September 2002 to July 2003: Boston Group Talks
- Actors: Chavista and opposition deputies of the National Assembly and a delegation from the U.S Congress.
After the coup attempt in April 2002, the National Assembly (AN) and the U.S. Congress formed the Boston Group, a cooperation network between the two legislative bodies. The AN delegation included chavistas and opposition members.
There were only two meetings, to discuss improvements in the conditions of democracy, poverty, and the role of the media (a very heated subject after the April events). The group faded after the 2005 boycott of the National Assembly elections by the opposition.
May 2003: Forum for Negotiation and Agreement
- Actors: Chávez’s government, the opposition, United Nations Development Program (UNDP), Carter Center, and OAS Secretary-General Cesar Gaviria.
In parallel to the Boston Group talks, opposition and government representatives agreed to meet with delegations of the UNDP, the Carter Center, and the OAS. These talks didn’t fall apart and allowed for the Carter Center to act as a liaison between government and opposition to agree on electoral conditions. This mission also started projects against polarization and political confrontation at the grassroots level that outlived the national discussions.
Gaviria had a 22-point plan, but negotiations revolved around an electoral solution to the crisis and ended with an agreement to hold a recall referendum of Chávez in 2004, which reassured Chávez´s mandate and further divided the opposition.
January 2011: Dialogue Attempt around the Enabling Law
- Actors: Chávez’s government and the opposition
Towards the end of its term, the chavismo-controlled National Assembly granted Chávez an Enabling Law for 18 months.

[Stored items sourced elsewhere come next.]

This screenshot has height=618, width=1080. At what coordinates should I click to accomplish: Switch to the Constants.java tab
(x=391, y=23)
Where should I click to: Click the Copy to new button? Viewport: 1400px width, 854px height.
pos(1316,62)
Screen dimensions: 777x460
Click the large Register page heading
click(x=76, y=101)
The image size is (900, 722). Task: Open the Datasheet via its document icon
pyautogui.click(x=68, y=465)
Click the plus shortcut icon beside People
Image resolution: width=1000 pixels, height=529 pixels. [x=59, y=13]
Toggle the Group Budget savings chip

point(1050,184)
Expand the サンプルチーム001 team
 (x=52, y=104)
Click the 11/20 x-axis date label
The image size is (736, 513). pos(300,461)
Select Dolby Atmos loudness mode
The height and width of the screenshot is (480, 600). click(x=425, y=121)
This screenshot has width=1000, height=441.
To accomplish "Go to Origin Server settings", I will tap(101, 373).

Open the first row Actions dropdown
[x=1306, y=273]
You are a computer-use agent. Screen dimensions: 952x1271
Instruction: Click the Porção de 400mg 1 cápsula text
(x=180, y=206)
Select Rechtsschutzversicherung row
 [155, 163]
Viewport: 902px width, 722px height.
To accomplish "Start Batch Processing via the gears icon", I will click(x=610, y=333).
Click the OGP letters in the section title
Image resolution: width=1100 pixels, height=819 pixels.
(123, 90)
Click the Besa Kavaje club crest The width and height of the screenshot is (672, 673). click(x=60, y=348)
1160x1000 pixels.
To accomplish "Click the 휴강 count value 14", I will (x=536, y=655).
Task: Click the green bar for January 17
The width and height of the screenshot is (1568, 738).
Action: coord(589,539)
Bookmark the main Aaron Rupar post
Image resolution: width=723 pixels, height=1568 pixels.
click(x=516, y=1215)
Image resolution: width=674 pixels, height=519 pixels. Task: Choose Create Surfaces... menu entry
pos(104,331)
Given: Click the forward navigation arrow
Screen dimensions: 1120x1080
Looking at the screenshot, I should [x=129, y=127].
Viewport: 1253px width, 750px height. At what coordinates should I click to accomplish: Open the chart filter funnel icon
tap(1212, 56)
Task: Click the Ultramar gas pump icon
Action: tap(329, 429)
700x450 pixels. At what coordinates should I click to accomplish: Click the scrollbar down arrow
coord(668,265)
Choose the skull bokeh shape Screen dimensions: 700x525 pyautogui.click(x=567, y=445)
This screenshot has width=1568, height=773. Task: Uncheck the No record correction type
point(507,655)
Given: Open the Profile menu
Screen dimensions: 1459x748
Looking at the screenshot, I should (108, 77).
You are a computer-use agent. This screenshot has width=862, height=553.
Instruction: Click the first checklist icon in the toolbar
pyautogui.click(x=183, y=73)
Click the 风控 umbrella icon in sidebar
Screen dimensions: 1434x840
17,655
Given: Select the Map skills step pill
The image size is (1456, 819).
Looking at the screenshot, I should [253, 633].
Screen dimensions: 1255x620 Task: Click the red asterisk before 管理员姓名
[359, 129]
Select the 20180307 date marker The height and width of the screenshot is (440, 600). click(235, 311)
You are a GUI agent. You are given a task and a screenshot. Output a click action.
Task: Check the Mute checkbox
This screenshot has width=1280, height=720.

This happened during the largest oil boom in recent history, as the price of the West Texas Intermediate (WTI) crude oil averaged $94.87 per barrel. The opposition claimed that the law granted Chávez dictatorial powers and that the move was to undermine their win of 40% of the legislature for the 2011-2016 term. Per the proverbial tira y encoge, that classic technique Chávez used so well, pushing his authoritarian rule ten steps forward and then pivoting as he would take one back, he offered the possibility of dialogue and said the result could be the end of the Enabling Law a year earlier. The offer reeked of bait, and the opposition, at large, didn’t go for it. In the end, the executive powers granted by the Enabling Law stayed in place for the original 18 months. Unlike in other cases, the talks didn’t fall apart, they just didn’t happen.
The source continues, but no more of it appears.